[Stored dataset items]
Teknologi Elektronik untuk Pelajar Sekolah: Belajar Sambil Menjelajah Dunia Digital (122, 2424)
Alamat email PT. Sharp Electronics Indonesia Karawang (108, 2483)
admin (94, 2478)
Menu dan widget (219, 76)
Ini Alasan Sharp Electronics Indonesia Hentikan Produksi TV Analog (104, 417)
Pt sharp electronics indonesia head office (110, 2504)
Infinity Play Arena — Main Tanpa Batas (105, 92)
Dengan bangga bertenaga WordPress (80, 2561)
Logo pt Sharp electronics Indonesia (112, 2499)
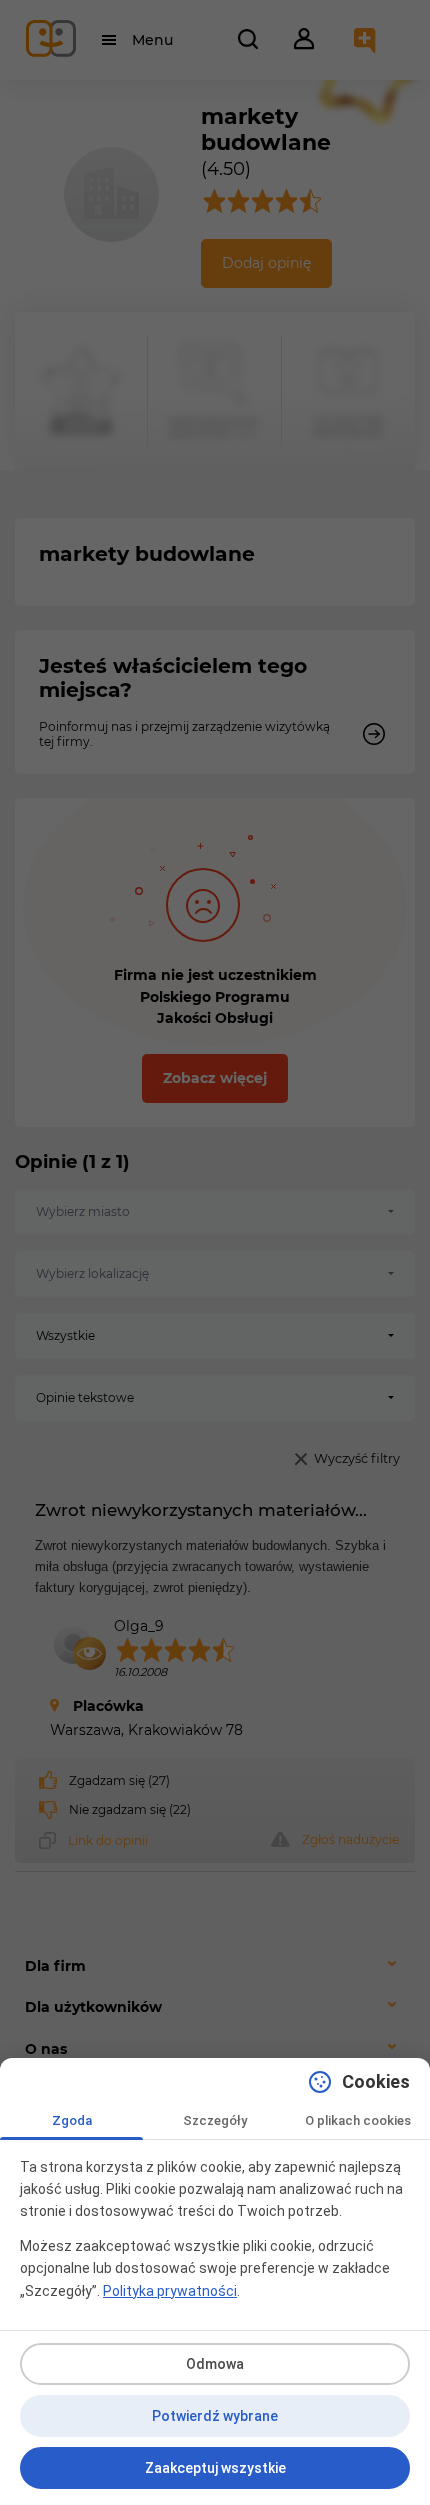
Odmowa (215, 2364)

### WHAT THE TASK REQUIRES:
Copy every entry exactly, leaving out the pictures.

### EXPECTED ANSWER:
Teknologi Elektronik untuk Pelajar Sekolah: Belajar Sambil Menjelajah Dunia Digital (122, 2424)
Alamat email PT. Sharp Electronics Indonesia Karawang (108, 2483)
admin (94, 2478)
Menu dan widget (219, 76)
Ini Alasan Sharp Electronics Indonesia Hentikan Produksi TV Analog (104, 417)
Pt sharp electronics indonesia head office (110, 2504)
Infinity Play Arena — Main Tanpa Batas (105, 92)
Dengan bangga bertenaga WordPress (80, 2561)
Logo pt Sharp electronics Indonesia (112, 2499)
Odmowa (215, 2364)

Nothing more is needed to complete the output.